DIRECTIONS FOR THIS TASK
Retype the lines of the listing below exactly, but only those from the one containing "1024x640 pixels." through the last line; pictures stay out.

DATA SUPPLIED
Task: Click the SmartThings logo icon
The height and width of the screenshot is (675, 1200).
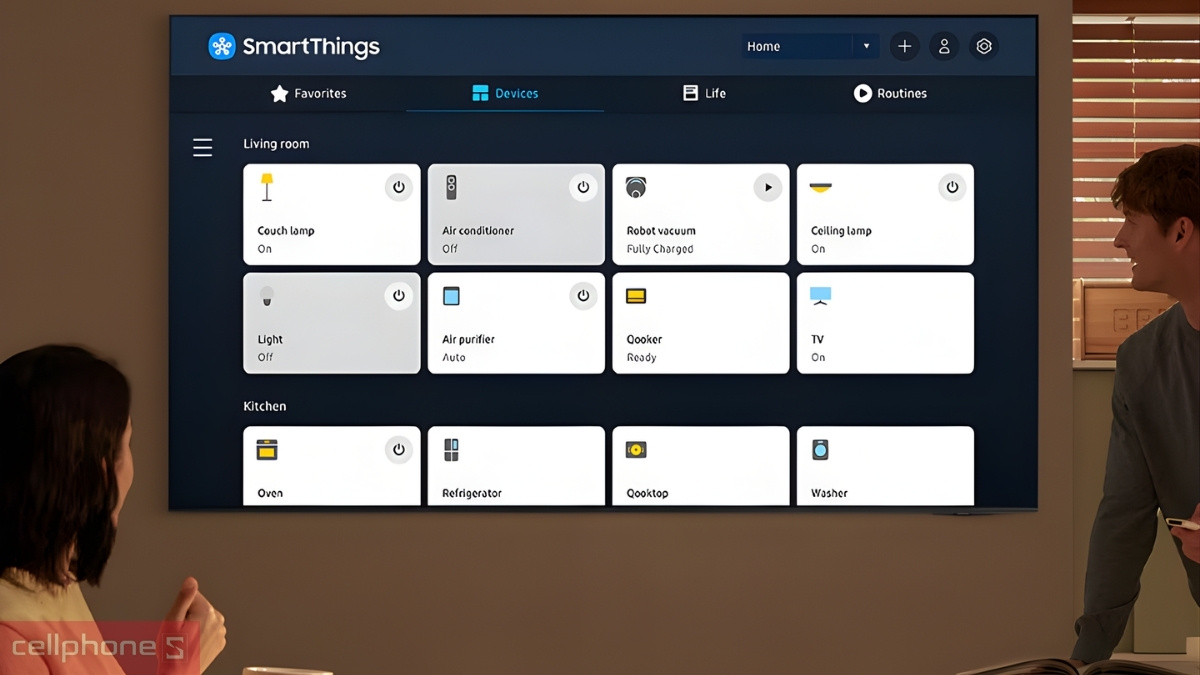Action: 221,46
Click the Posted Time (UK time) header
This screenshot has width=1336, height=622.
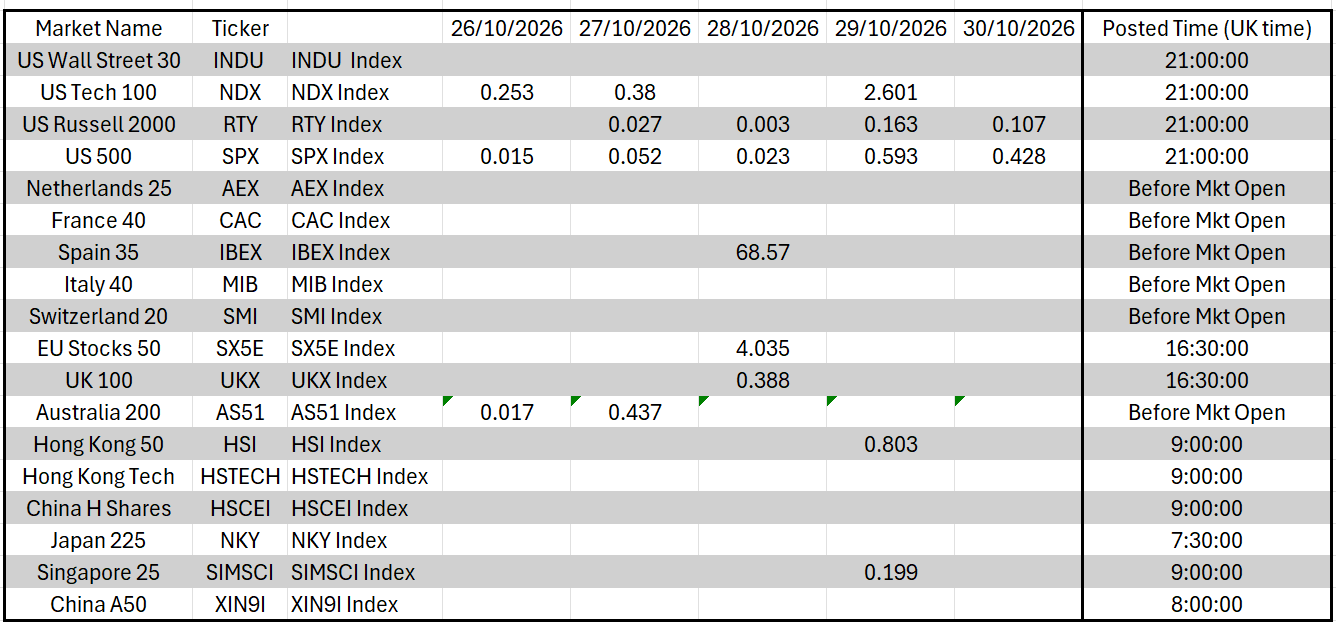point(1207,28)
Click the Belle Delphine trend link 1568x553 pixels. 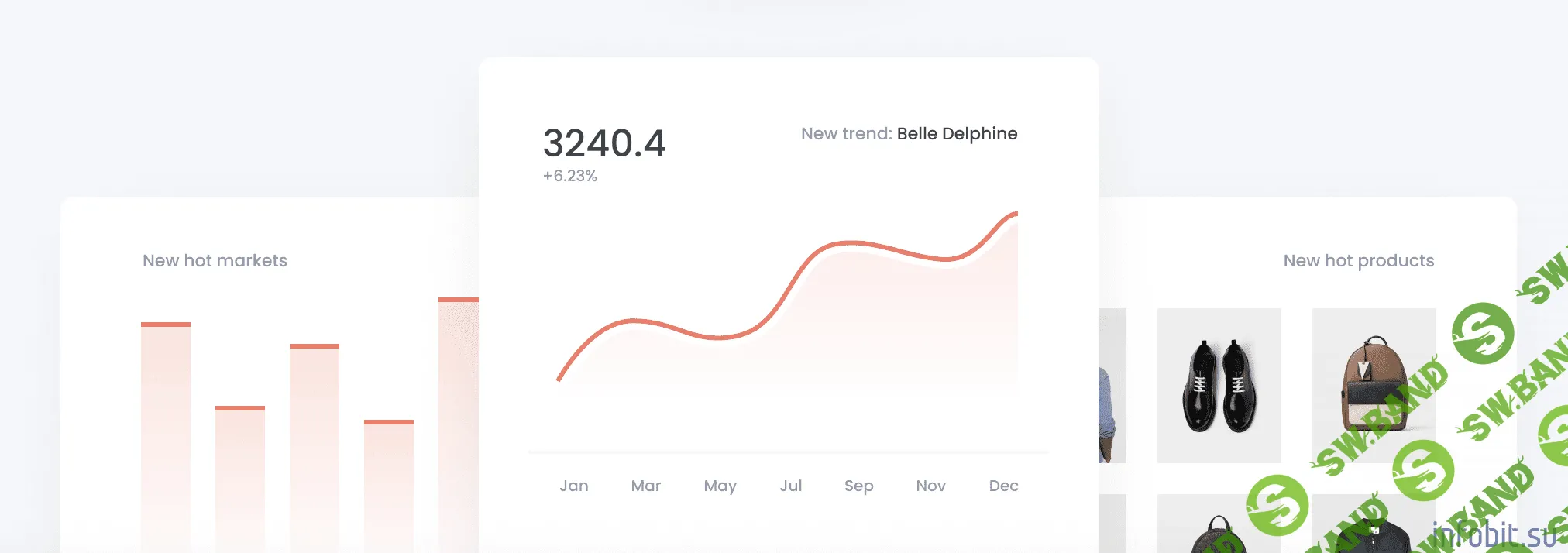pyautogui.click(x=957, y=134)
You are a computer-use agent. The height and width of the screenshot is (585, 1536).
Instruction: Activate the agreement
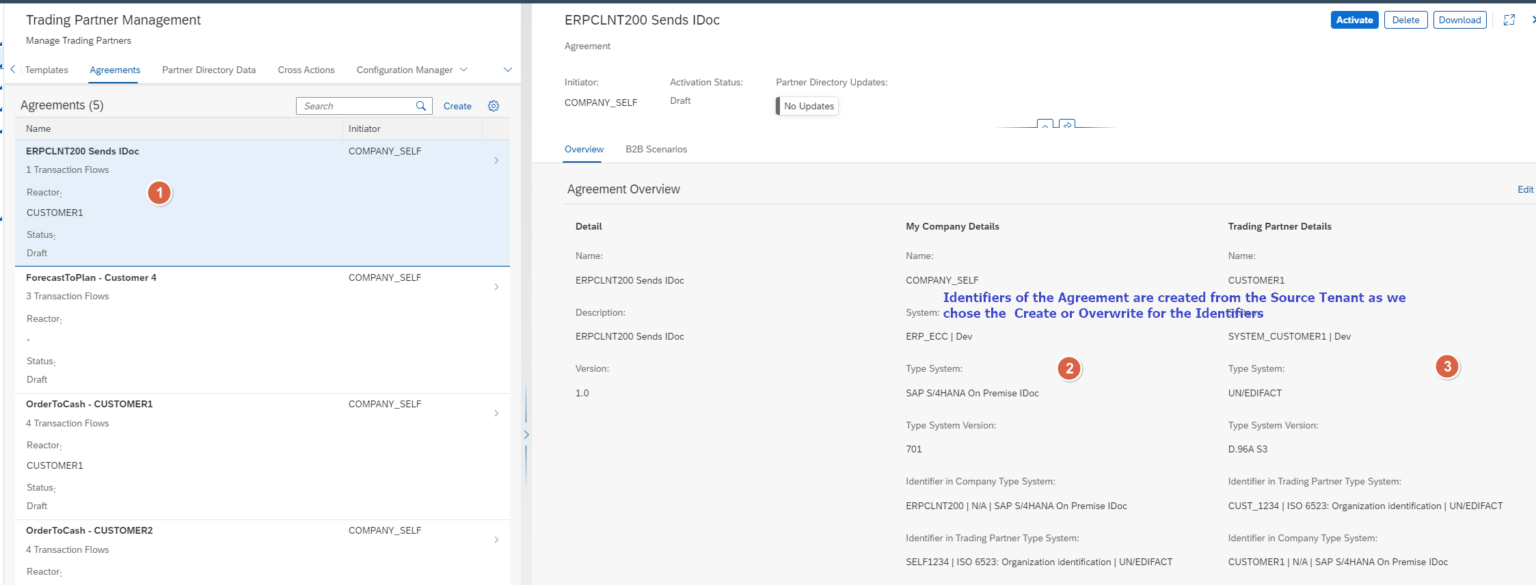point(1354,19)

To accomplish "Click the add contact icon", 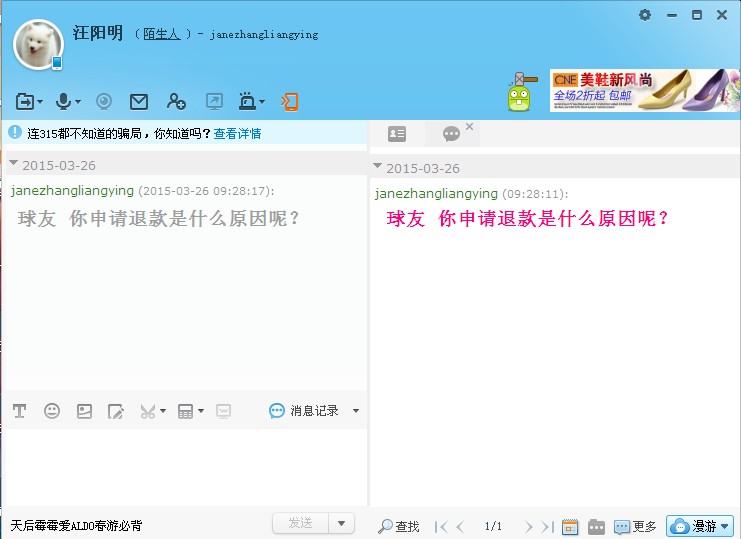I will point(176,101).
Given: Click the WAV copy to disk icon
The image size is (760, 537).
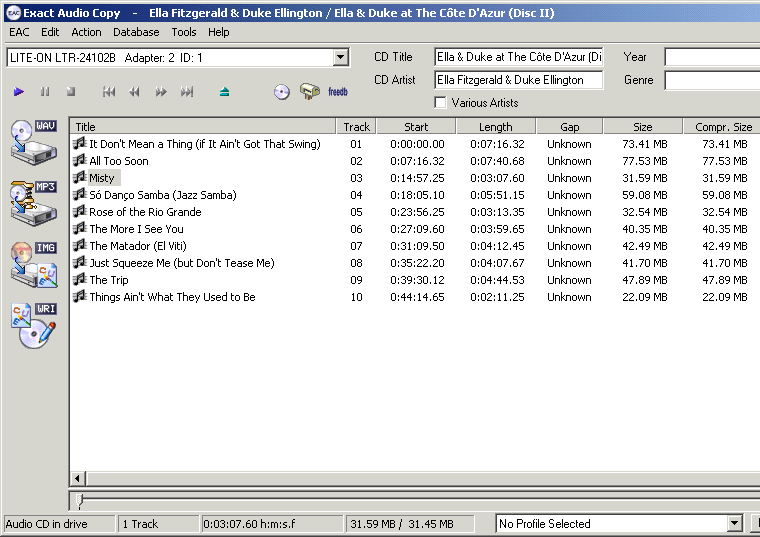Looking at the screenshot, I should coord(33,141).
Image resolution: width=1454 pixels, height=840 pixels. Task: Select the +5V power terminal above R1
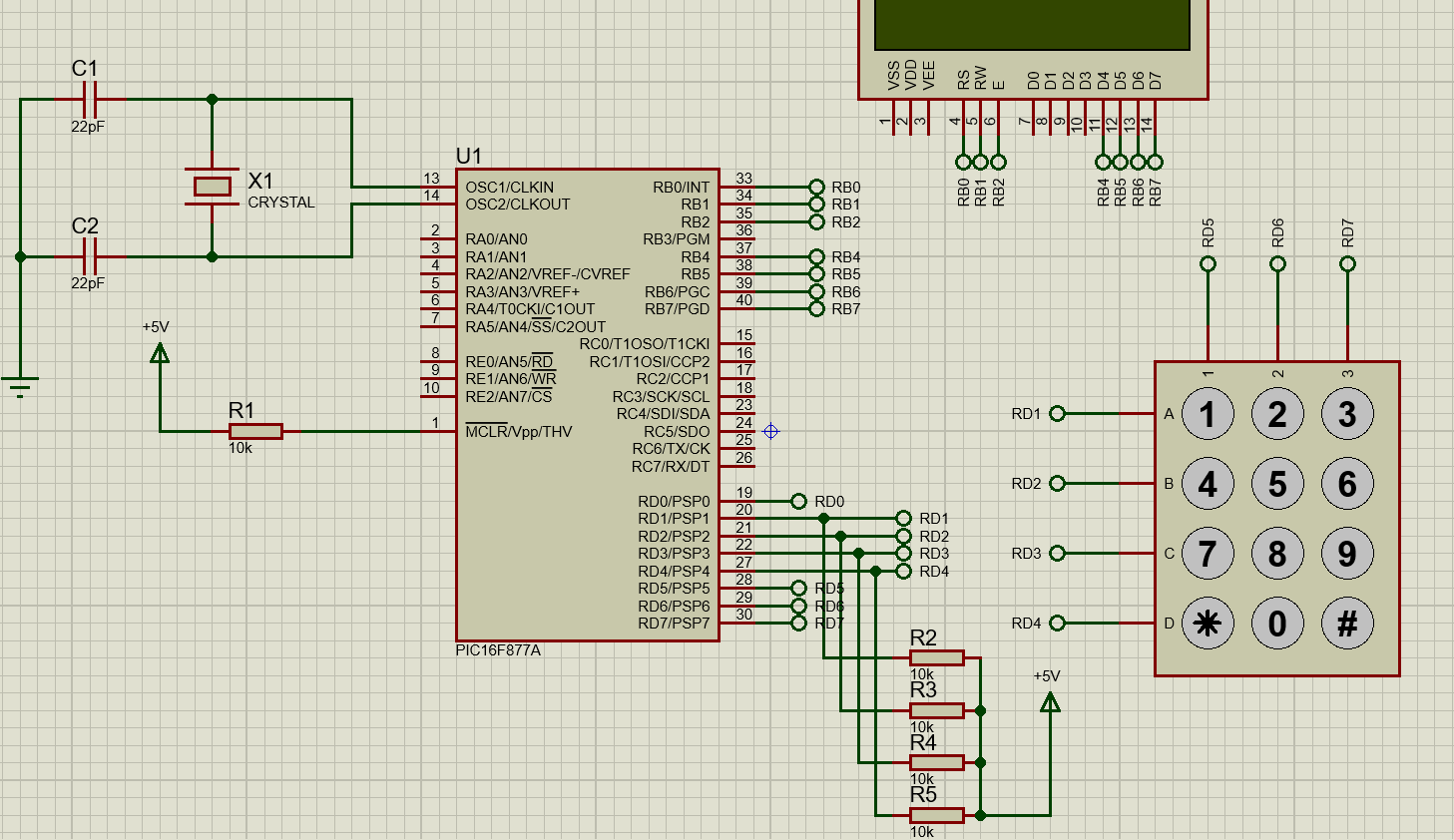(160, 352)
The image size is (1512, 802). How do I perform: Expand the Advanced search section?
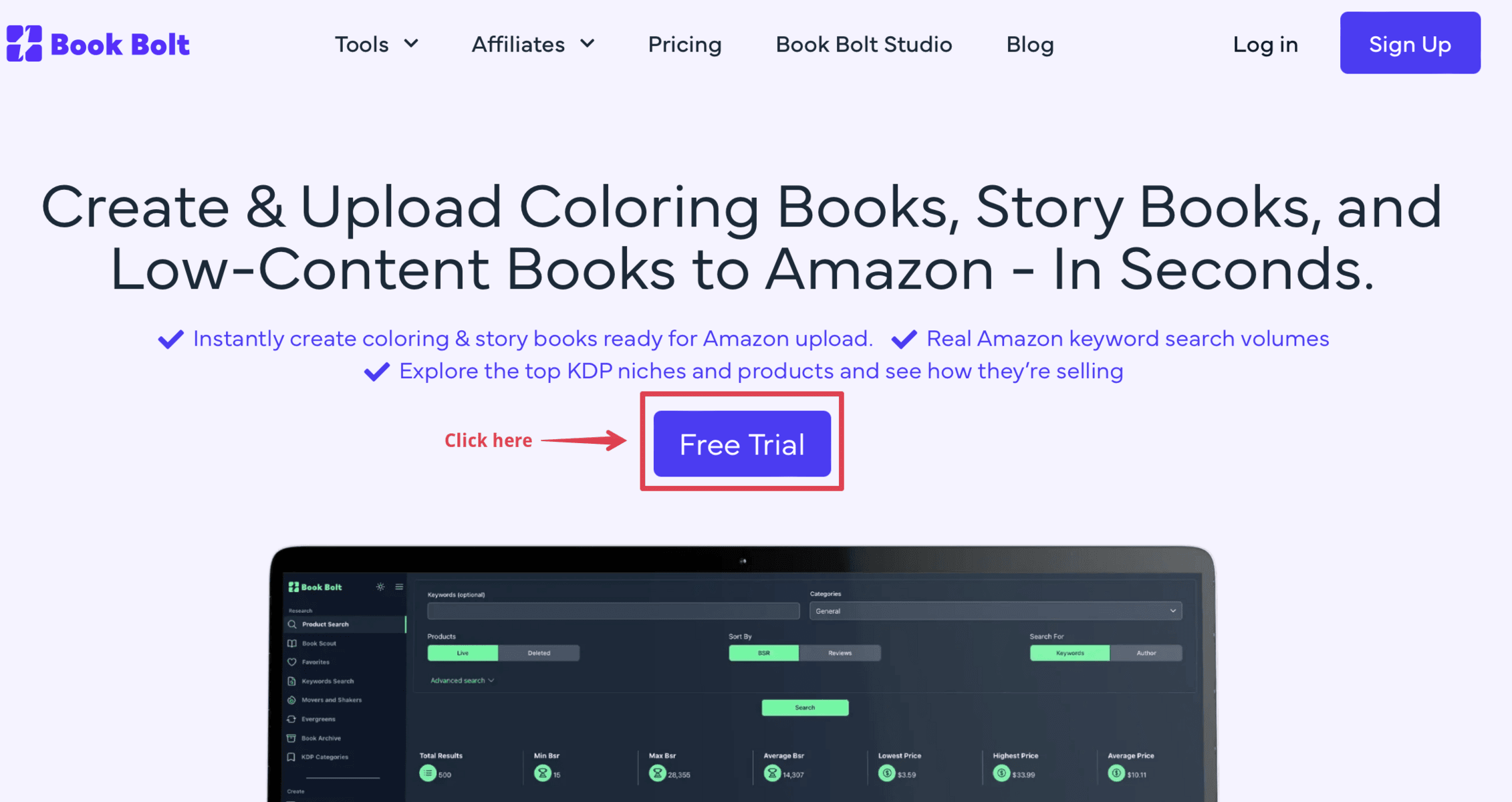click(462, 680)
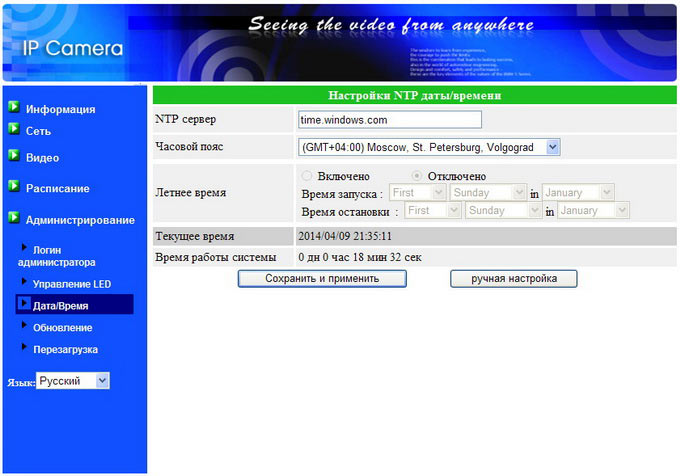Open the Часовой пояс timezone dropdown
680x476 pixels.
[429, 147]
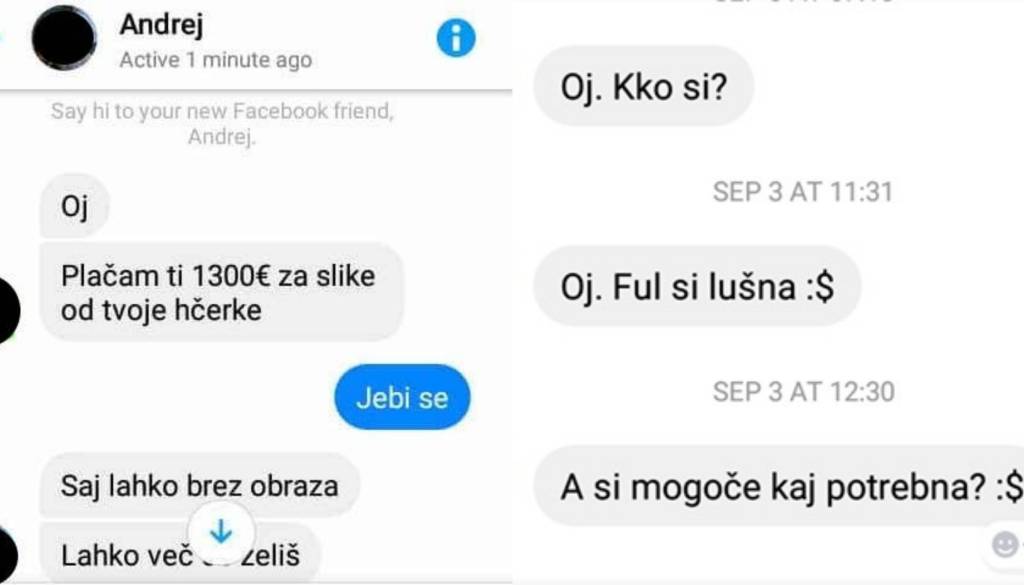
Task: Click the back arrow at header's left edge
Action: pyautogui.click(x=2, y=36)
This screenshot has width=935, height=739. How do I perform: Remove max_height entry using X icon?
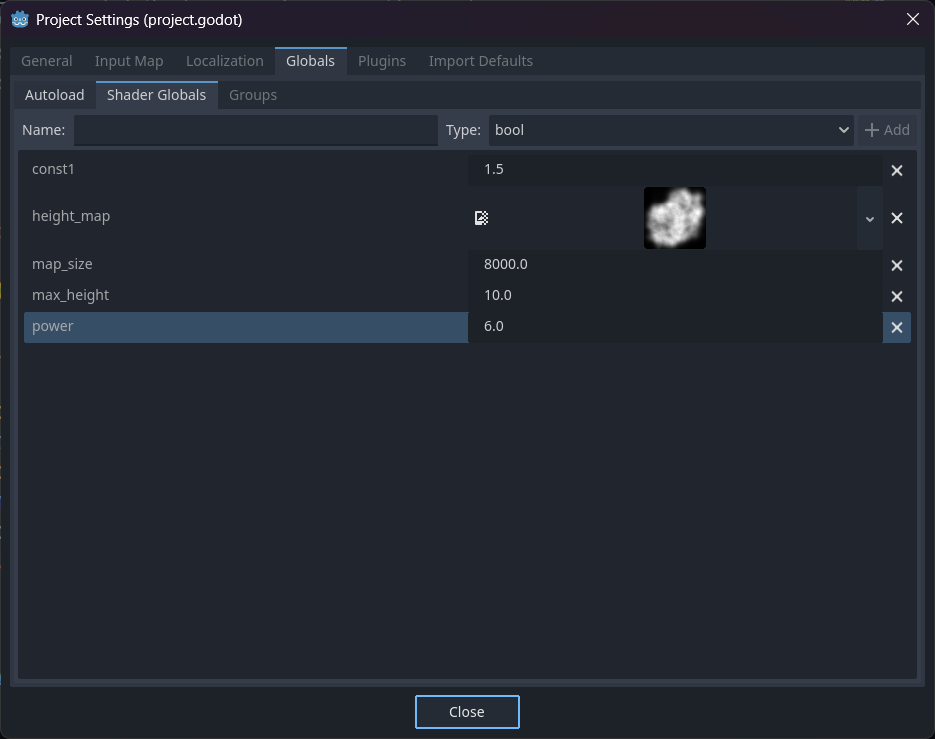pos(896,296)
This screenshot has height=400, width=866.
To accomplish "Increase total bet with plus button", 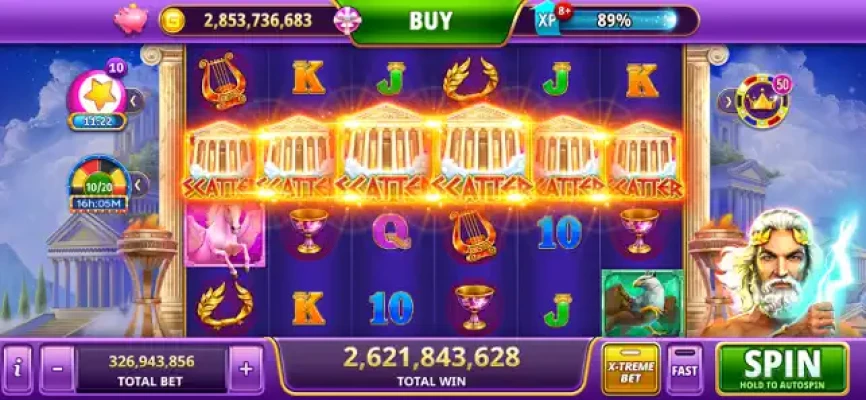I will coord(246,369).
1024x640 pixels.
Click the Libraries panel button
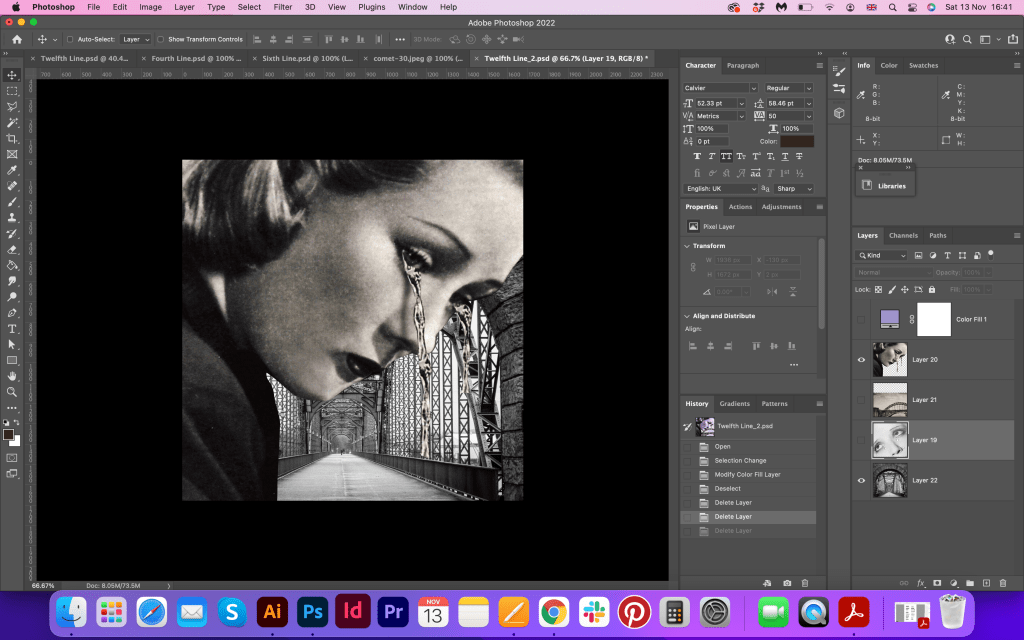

OUTPUT
1024x640 pixels.
Click the Libraries panel button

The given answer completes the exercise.